La SAIB y la Universidad CEU Fernando III celebraron la jornada anual 2026, el pasado 8 de abril con el tema “El cuidado en la Vulnerabilidad”

Abrieron la jornada María C Colchero de SAIB y Esperanza Marín.

La profesora Esperanza Marín de la Universidad CEU Fernando III inició el acto tomando en consideración el hecho de la limitación, de la vulnerabilidad humana, connatural a nuestro vivir. Este hecho es generador de las respuestas de ayuda solidaria y de cuidado.

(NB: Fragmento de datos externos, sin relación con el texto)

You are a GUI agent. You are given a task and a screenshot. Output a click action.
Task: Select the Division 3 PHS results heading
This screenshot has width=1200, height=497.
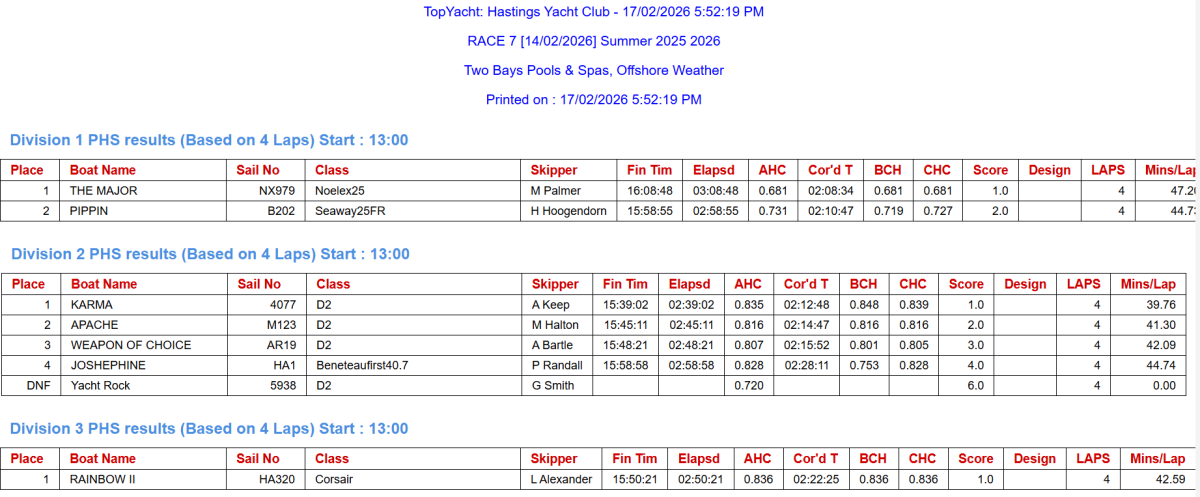pyautogui.click(x=209, y=429)
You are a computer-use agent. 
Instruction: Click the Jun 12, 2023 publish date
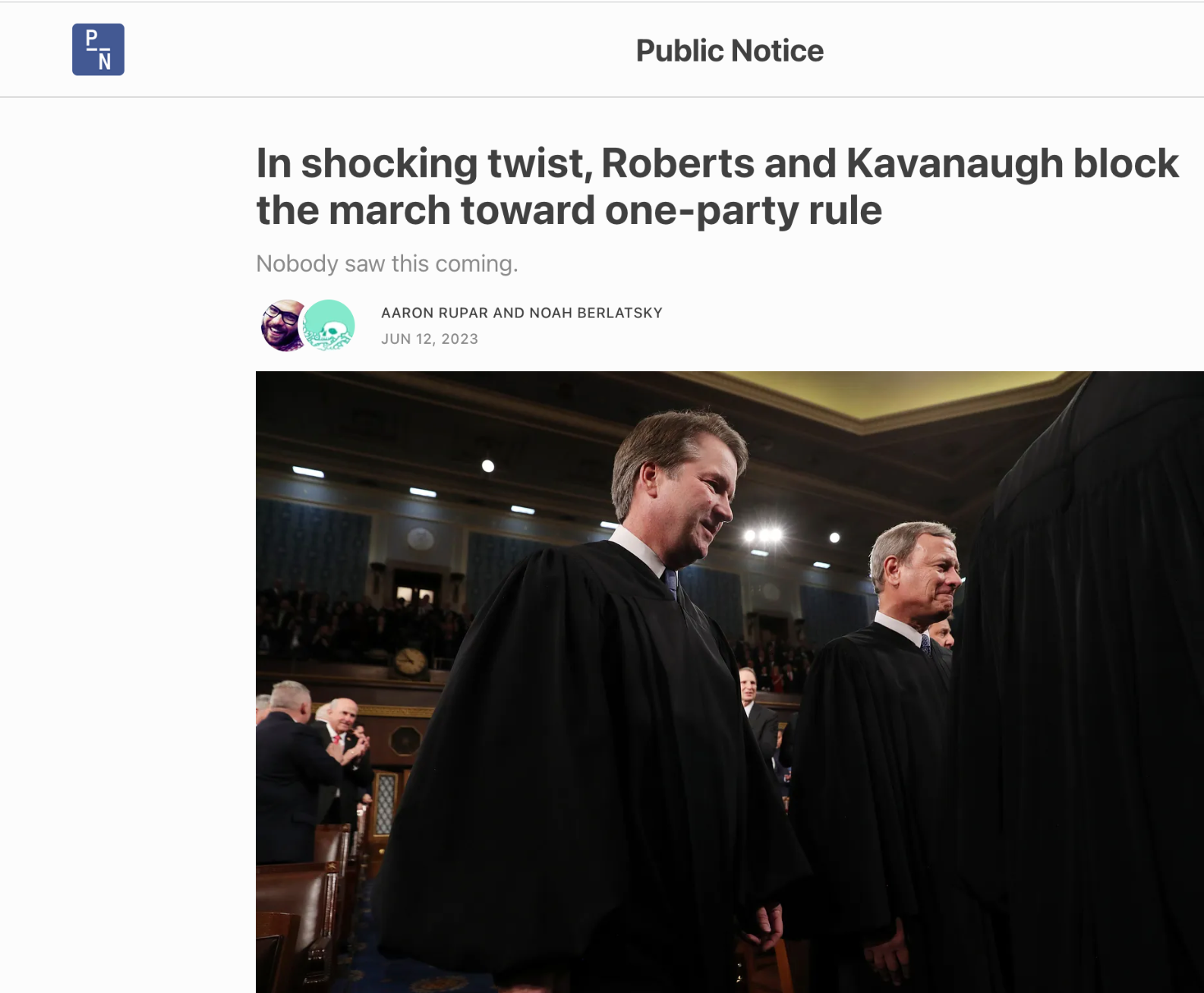pyautogui.click(x=429, y=339)
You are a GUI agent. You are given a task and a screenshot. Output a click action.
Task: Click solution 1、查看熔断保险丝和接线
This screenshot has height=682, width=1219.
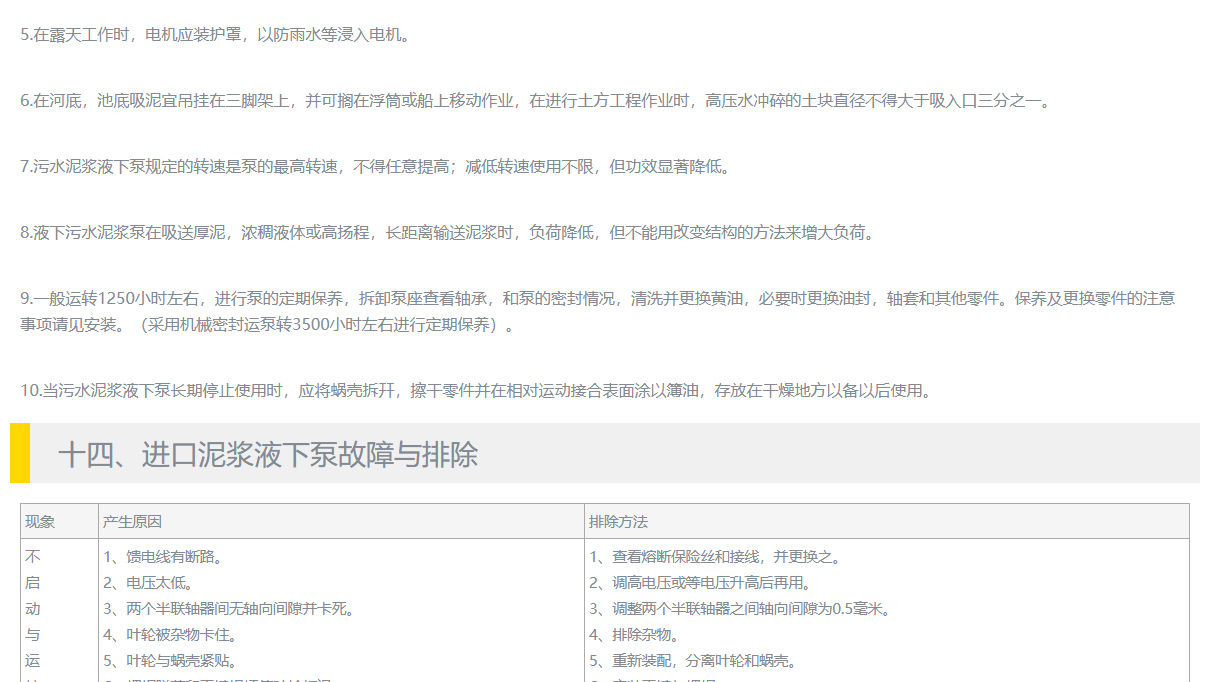[x=716, y=557]
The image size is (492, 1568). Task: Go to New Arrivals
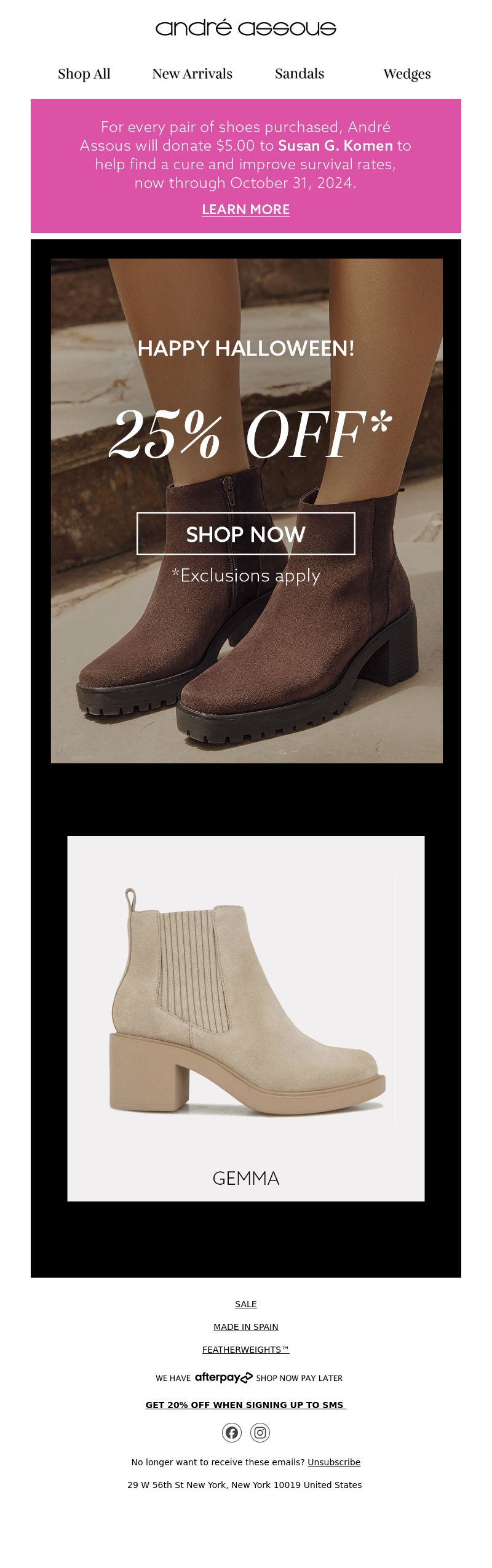pyautogui.click(x=192, y=74)
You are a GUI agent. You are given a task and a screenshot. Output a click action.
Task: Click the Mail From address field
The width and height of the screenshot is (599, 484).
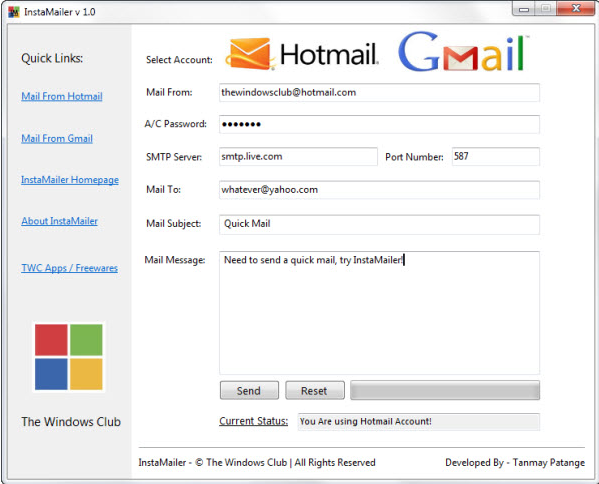point(379,92)
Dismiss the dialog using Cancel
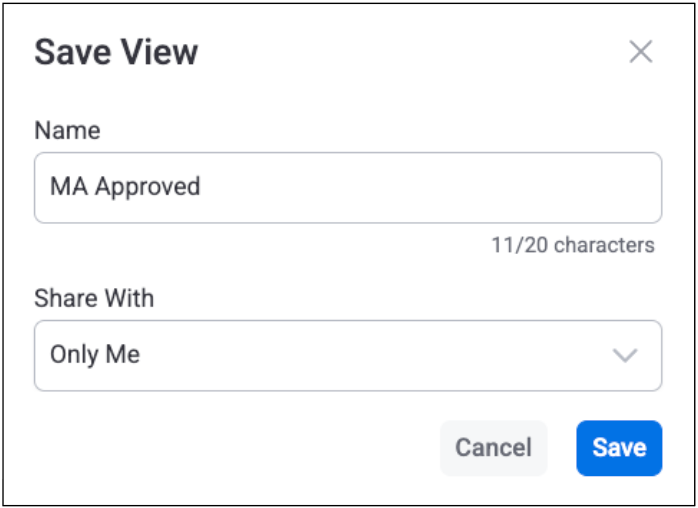This screenshot has height=508, width=698. [x=493, y=447]
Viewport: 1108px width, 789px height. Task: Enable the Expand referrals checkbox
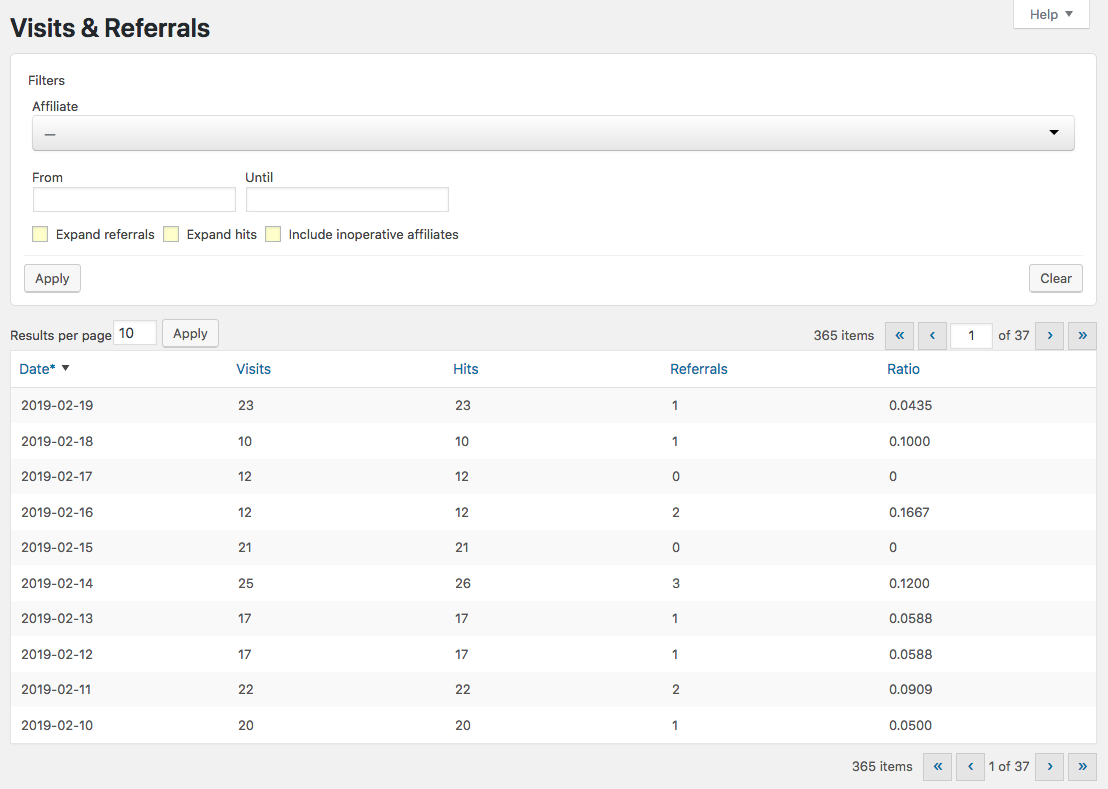[41, 235]
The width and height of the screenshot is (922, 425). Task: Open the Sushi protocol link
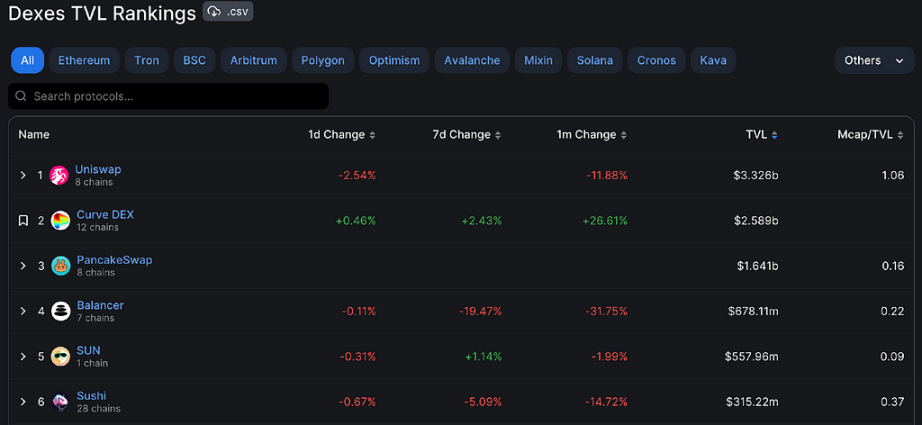91,396
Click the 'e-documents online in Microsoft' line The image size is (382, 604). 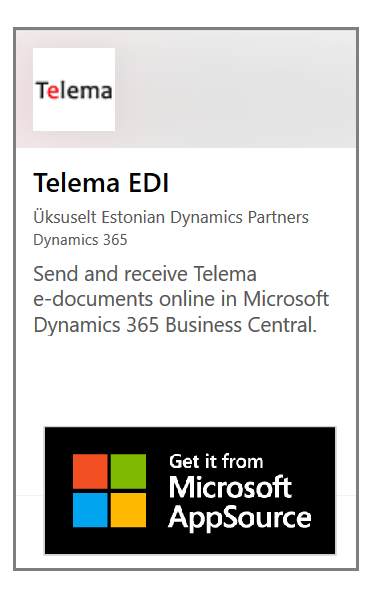(181, 299)
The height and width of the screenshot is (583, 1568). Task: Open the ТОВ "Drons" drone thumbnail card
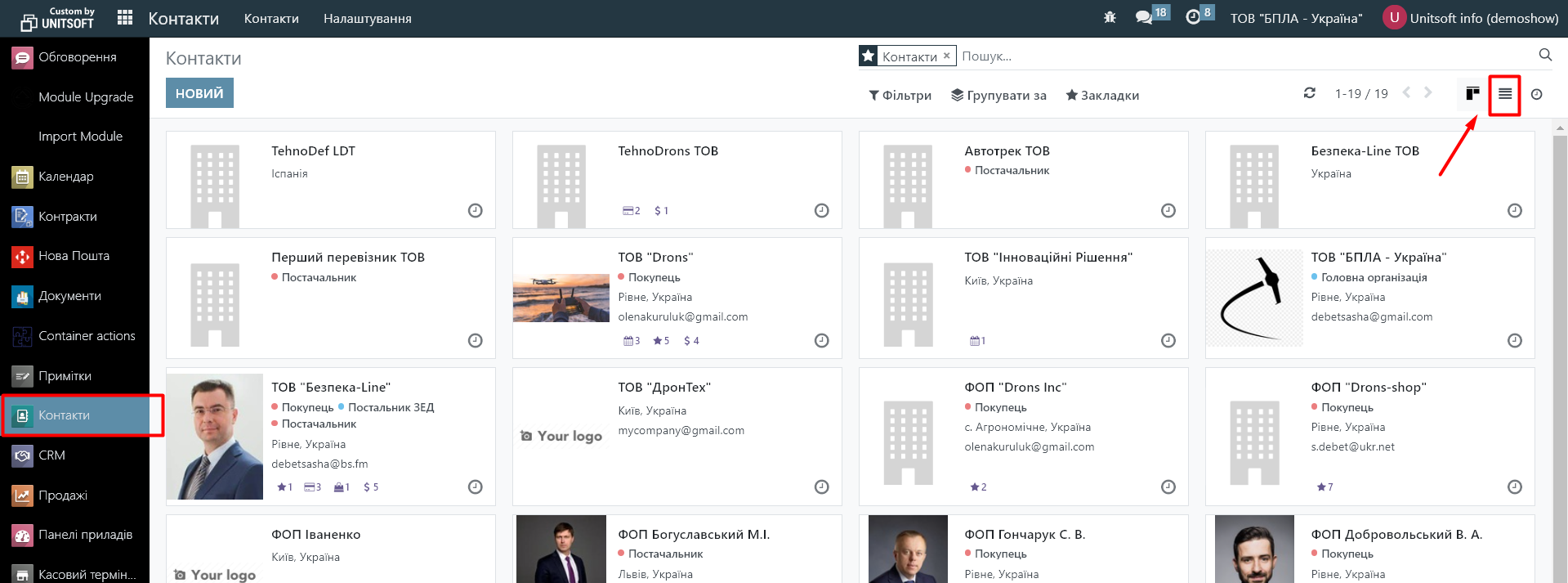click(561, 298)
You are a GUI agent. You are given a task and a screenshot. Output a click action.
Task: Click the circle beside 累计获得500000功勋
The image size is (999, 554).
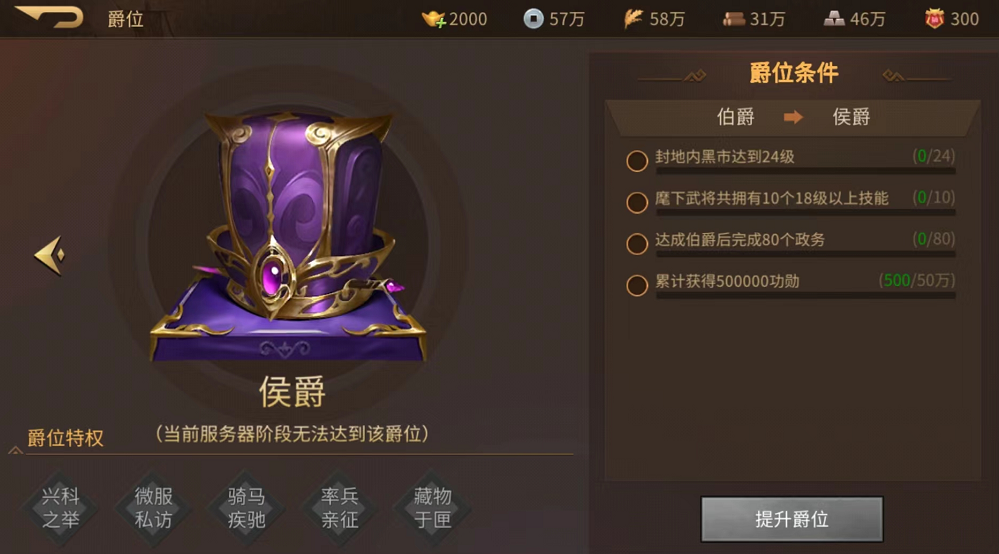[x=637, y=285]
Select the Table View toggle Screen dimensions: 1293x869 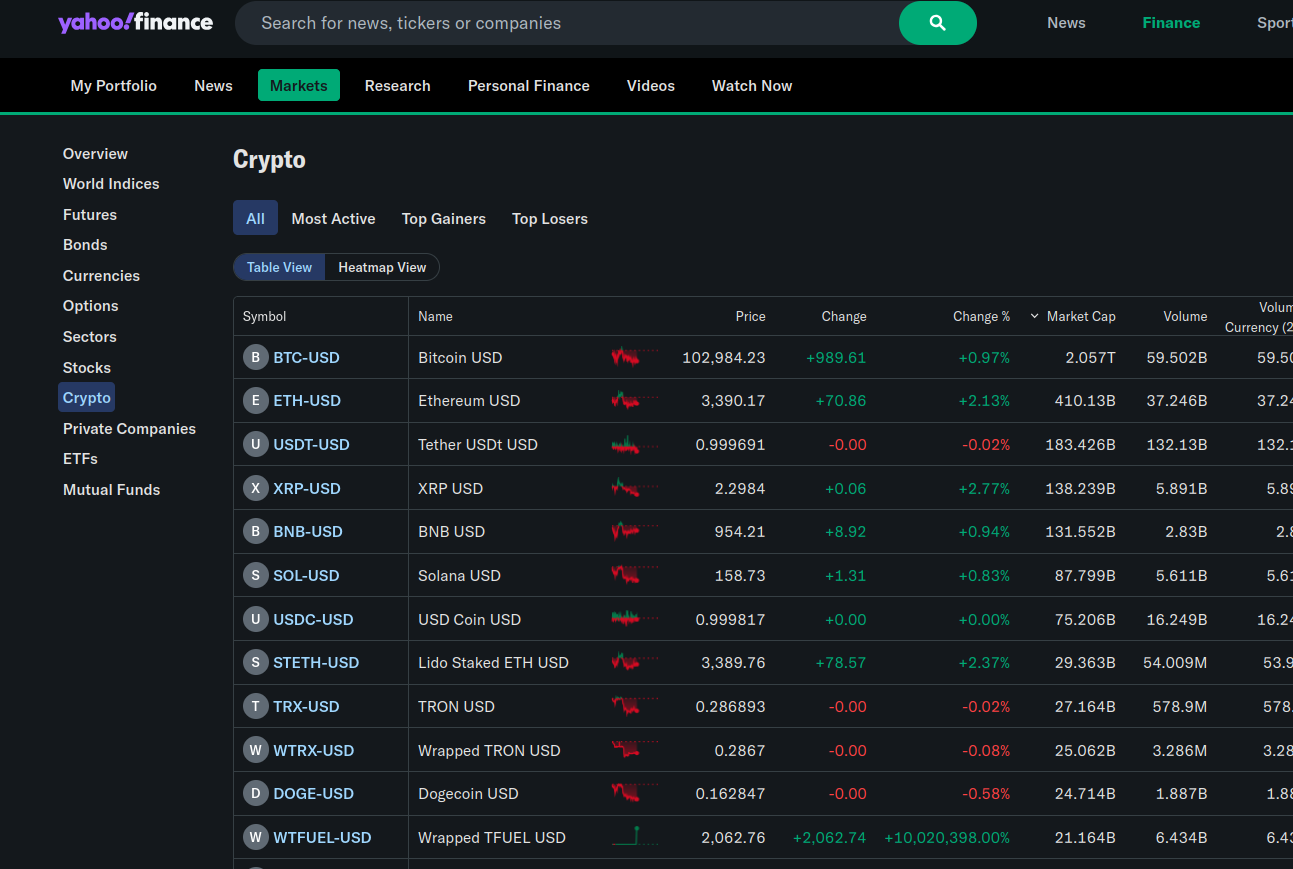(x=279, y=268)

La sociedad moderna individualista enfrenta una controversia a la vulnerabilidad, que es irreal pero muy atractiva y distractiva, teniendo que lamentar amplias fallas en términos de soledad, desesperanza y sufrimiento. Cuidarnos como tarea humanizadora, no sólo es continuidad con la historia, sino factor de cohesión y de construcción de la paz en las sociedades.

 

 

En la jornada se presentó el Libro “La humanidad cuidadora” coordinado por los profesores Emilio García Sánchez y Luisa García Garcés, introducido por Juan de Dios Serrano de SAIB.

El profesor Emilio García explicó el curioso hecho inicial del proceso de este libro: fue el descubrimiento de Benjamina en Atapuerca. Su condición congénita de vulnerabilidad le hubiera impedido alcanzar sus 12 años de edad, si no hubiera sido cuidada por las personas de su entorno, quienes le dieron un enterramiento igual al de los demás. ¿Por qué cuidamos? ¿Tiene el hombre una peculiar misión de cuidar? Precisamente, esta misión de cuidar tuvo ocasión de evidenciarse en unas circunstancias trágicas y no previsibles para las actuales sociedades. Primero fue la pandemia COVID-19 que impactó fuertemente en los conceptos de seguridad y control de la poderosa sociedad moderna. Y segundo, en Valencia, se vivió el desastre de la DANA en 2025 con tantas pérdidas de vidas humanas, y de nuevo con la pérdida instantánea de seguridad y control, prolongada por las dificultades de la rehabilitación y superación de los duelos.

El libro cuenta con la participación de ilustres expertos, y muestra desde las condiciones genéticas de la especie humana que le capacitan para estar al tanto de los demás y cuidarles, hasta el amplio campo de profesionales en torno a la salud, la innata atención que el hombre presta a la Tierra e incluso un capítulo sobre economía justa ya que han de conciliarse el reconocimiento a los que cuidan: familias, vecindario, amistades, etc., con el desarrollo de programas humanizadores de cuidados a los distintos grupos que van limitándose como naciones, enfermos crónicos, etc.

En la segunda parte, el profesor José María Domínguez de la Universidad CEU Fernando III, nos hizo considerar “el sufrimiento humano”. Como tal está muy de moda en la opinión pública, pero, según el profesor, no ha sido estudiado históricamente en Medicina y esto ha provocado que su abordaje sea muy parcial y con un éxito menor. Resulta muy necesario conocerlo, quizá más pertinente en las sociedades utilitaristas que generan condiciones de aislamiento y exigencias sobrehumanas, causantes de verdadero sufrimiento. Múltiples factores se hallan en su génesis: personales como el pasado vivido, los recuerdos, el cariño o la violencia sufrida; orgánicos como enfermedades, dolor refractario o la pérdida de funcionalidad autónoma; contextos culturales como la negación del valor ser mujer en Asia en un multiculturalismo; etc. ¿Ha puesto la Medicina toda su ciencia y entender para acercarse al sufrimiento como entidad diferencias del dolor físico? ¿Hay herramientas adecuadas, más allá de las que ofrezca p.e. la medicina paliativa, para atender, curar o al menos paliar el sufrimiento? Hay personas que han estado en una UCI, sobreviviendo a un intento de suicidio, y siguen viviendo años después. Curaron ese sufrimiento insoportable. El reto es, por tanto, pertinente: los profesionales sanitarios han de conocer, diagnosticar y saber abordar el sufrimiento de las personas.

En el coloquio posterior se abordaron entre otras cuestiones las preocupaciones ante los cuidados de enfermos neurológicos, cómo han de ser los programas en centros sociosanitarios que impliquen también a las familias, o si el sufrimiento puede considerarse en algunas culturas como signo de crecimiento, dando lugar a un sabroso diálogo multidisciplinar tan propio de la Bioética.

Cerró la jornada Gloría M Tomás, presidente de SAIB.